===== Testo in esame

L’accusa del comitato: «Acciaieria, ecco le prove del disastro ambientale»

L’avvocato Giuliano e il Comitato 26 gennaio denunciano: «La biopsia su tessuti di due malate di tumore dimostra la presenza di particelle di ferro, cromo e nichel»


di Sandra Mattei


TRENTO. Tornano alla carica il Comitato 26 gennaio e l’avvocato Mario Giuliano, sui dati dell’inquinamento delle Acciaierie di Borgo. Ed annunciano, forti di due biopsie che sono state svolte su campioni biologici di altrettante malate di Linfoma Hodgkin e Non Hodgkin che avrebbero dato la prova certa della presenza di particolato con composizione chimica che non può non essere riconducibile al processo di fusione dell’acciaio, la denuncia dell’Acciaieria per disastro ambientale.

==========
===== Righe fornite

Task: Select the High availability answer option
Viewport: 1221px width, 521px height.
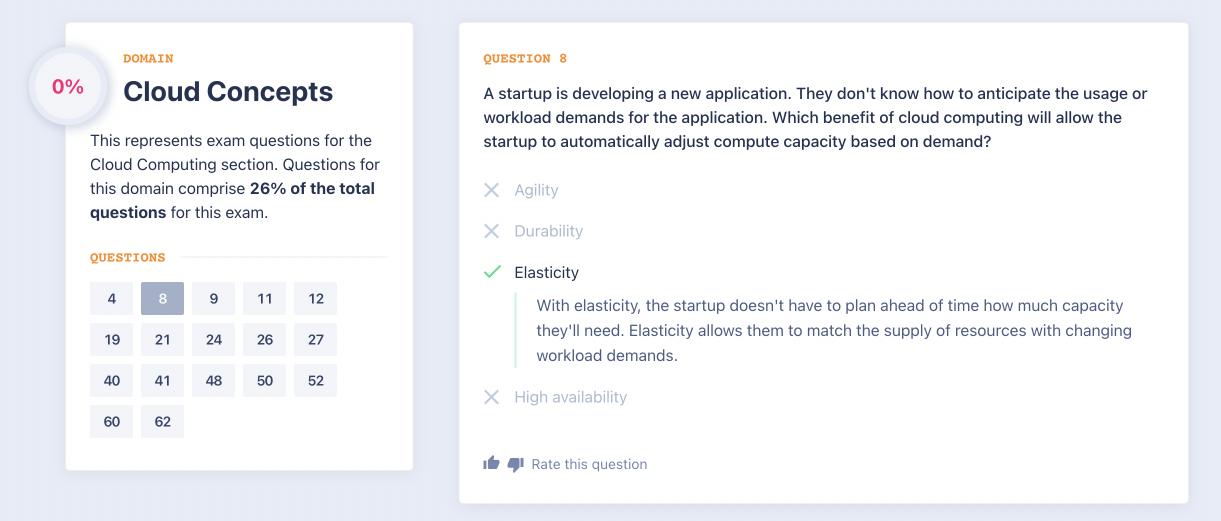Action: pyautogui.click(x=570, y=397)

==========
===== Righe fornite

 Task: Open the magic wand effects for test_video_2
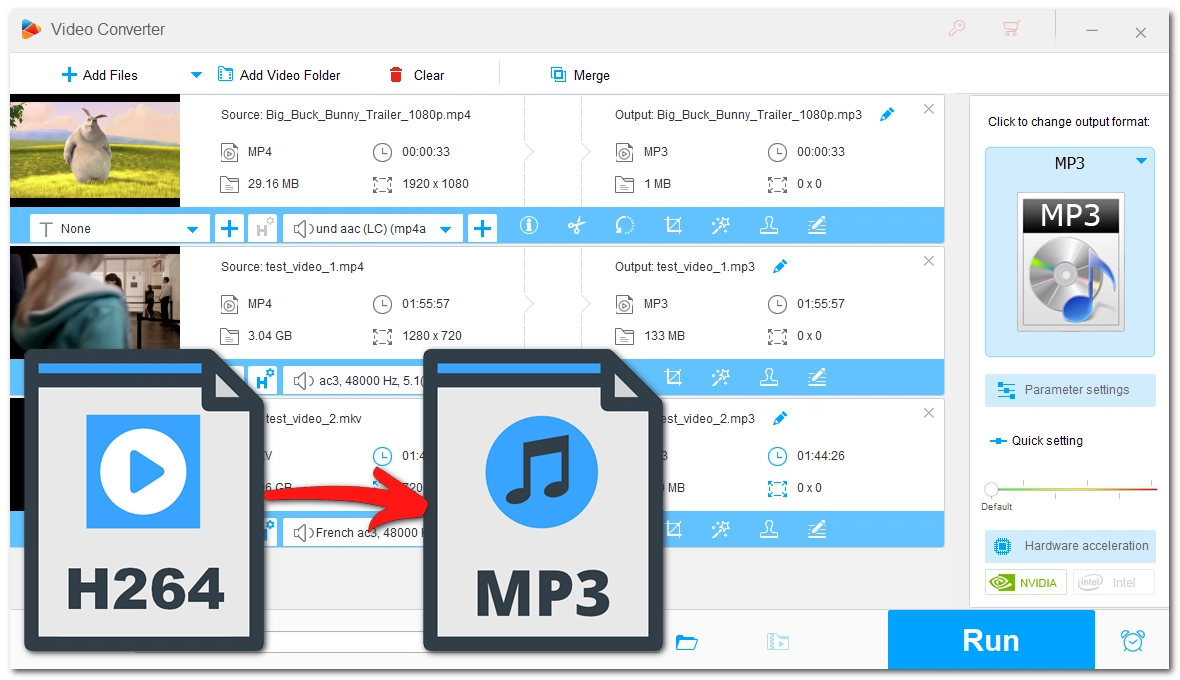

==========

Elenco dei compiti:
1) Trascrivi dall'articolo sull'inquinamento delle Acciaierie di Borgo il passo che parte da "L’avvocato Giuliano e" e prosegue fino a "per disastro ambientale." compreso.
2) Scrivi il seguito dell'articolo sull'inquinamento delle Acciaierie di Borgo, ripartendo subito dopo la sua ultima frase.

Risposte per punto:
1)
L’avvocato Giuliano e il Comitato 26 gennaio denunciano: «La biopsia su tessuti di due malate di tumore dimostra la presenza di particelle di ferro, cromo e nichel»


di Sandra Mattei


TRENTO. Tornano alla carica il Comitato 26 gennaio e l’avvocato Mario Giuliano, sui dati dell’inquinamento delle Acciaierie di Borgo. Ed annunciano, forti di due biopsie che sono state svolte su campioni biologici di altrettante malate di Linfoma Hodgkin e Non Hodgkin che avrebbero dato la prova certa della presenza di particolato con composizione chimica che non può non essere riconducibile al processo di fusione dell’acciaio, la denuncia dell’Acciaieria per disastro ambientale.

2)
L’annuncio è stato dato in un incontro con la stampa, alla presenza dell’avvocato Giuliano, paladino della sua battaglia contro l’inquinamento della fabbrica di Dario e Luigi Leali, attualmente in concordato preventivo per la procedura di fallimento e passata di mano alla multinazionale svizzera Klesch. «Visto che c’è una nuova proprietà - ha affermato Giuliano - il rischio è che non ci sia più nessuno che paghi i danni. Non solo, il processo contro Leali per emissioni moleste si è concluso con il pagamento di un’oblazione di 50 mila euro, contro cui faremo ricorso».

Ma i danni, per il Comitato 26 gennaio, ieri rappresentato da Laura Zanetti e dal suo vicepresidente Sara Sartori (una delle due donne malate a cui si riferiscono gli esami), supportato dal contributo tecnico di Roberto Cappelletti, presidente dei Medici per l’ambiente, ci sono. Eccome. E lo dimostrano le due biopsie, presentate con tabelle dove si evidenziano la presenza di nanoparticelle che per dimensione, composizione chimica e forma sono da ricondurre al processo di fusione dell’acciaio.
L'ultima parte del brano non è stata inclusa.